Après avoir tenté de nous faire croire que la nouvelle procédure de délivrance des subventions publiques (Circulaire « Fillon » du 18 janvier 2010[1]) serait la panacée pour le secteur associatif, les discussions actuelles autour du projet de loi d’Economie Sociale et Solidaire (ESS) annoncent le grand retour des « doxosophes »[2]. L’antienne nouvellement servie? La définition légale de la subvention, inscrite dans le projet de loi d’ESS, devrait inciter les collectivités locales à recourir plus largement à ce mode de financement. Sérieusement, qui peut raisonnablement croire que cela puisse suffire au moment où la commande publique est en passe de supplanter le recours au subventionnement ? L’étude portant sur « Le paysage associatif français » (2005-2011)[3] montre que la situation est urgente et qu’il convient dès à présent d’afficher un volontarisme politique sans faille pour tenter de sauvegarder un modèle économique actuellement en grande difficulté. L’heure est donc à la mobilisation de tous.

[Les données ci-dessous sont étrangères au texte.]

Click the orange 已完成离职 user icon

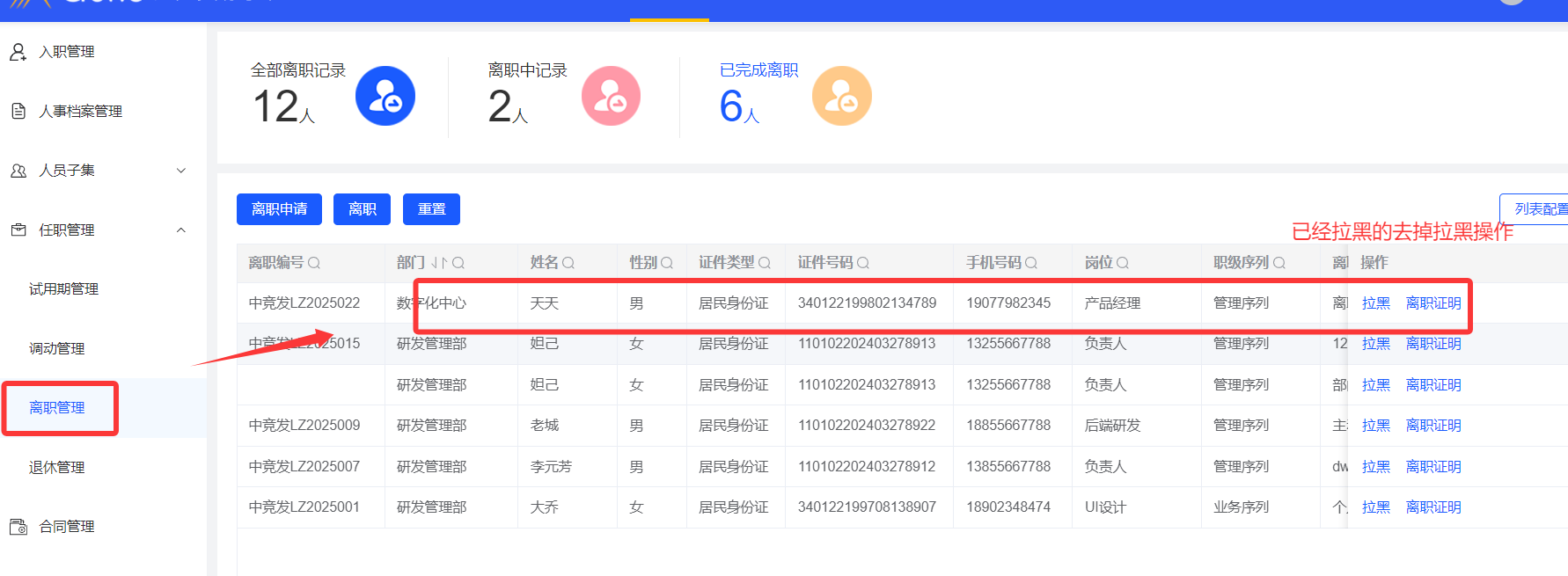coord(841,96)
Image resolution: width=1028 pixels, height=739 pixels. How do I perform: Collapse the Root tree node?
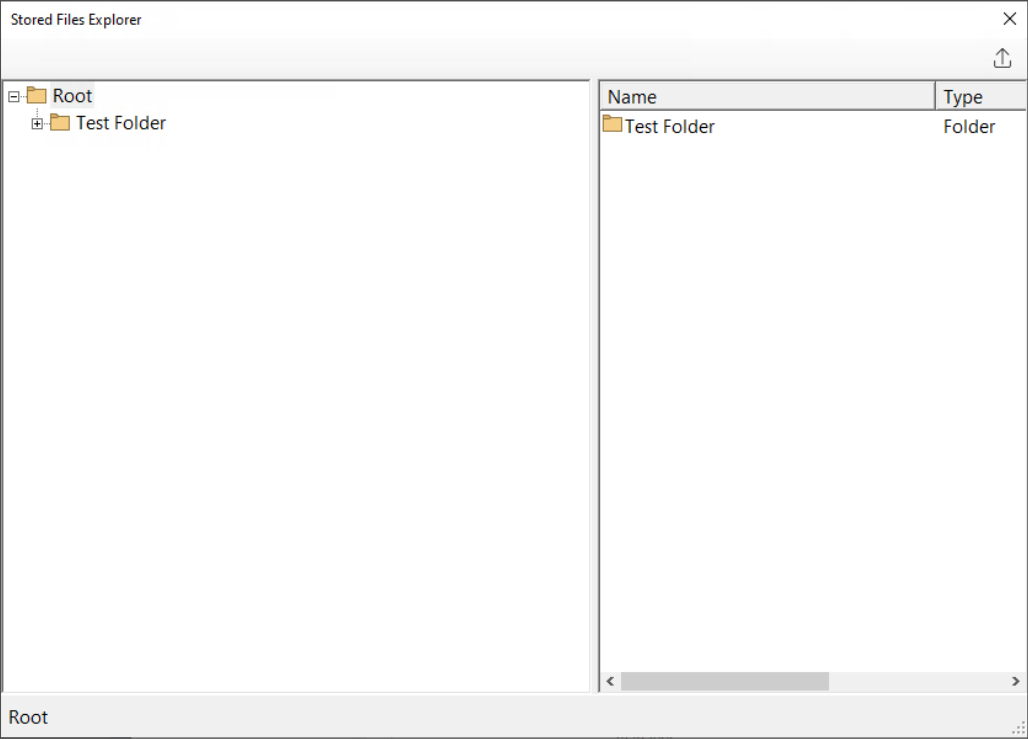point(14,97)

La définition légale de la subvention suffira-t-elle à inverser la tendance actuelle ? Rien n’est moins sûr au moment où la dernière enquête de Viviane Tchernonog[4] montre que les procédures de mise en concurrence ont actuellement le vent en poupe et réduisent comme peau de chagrin la part des subventions dans la composition des budgets associatifs.
1. La montée en puissance de la commande publique au détriment de la subvention : un processus irréversible ?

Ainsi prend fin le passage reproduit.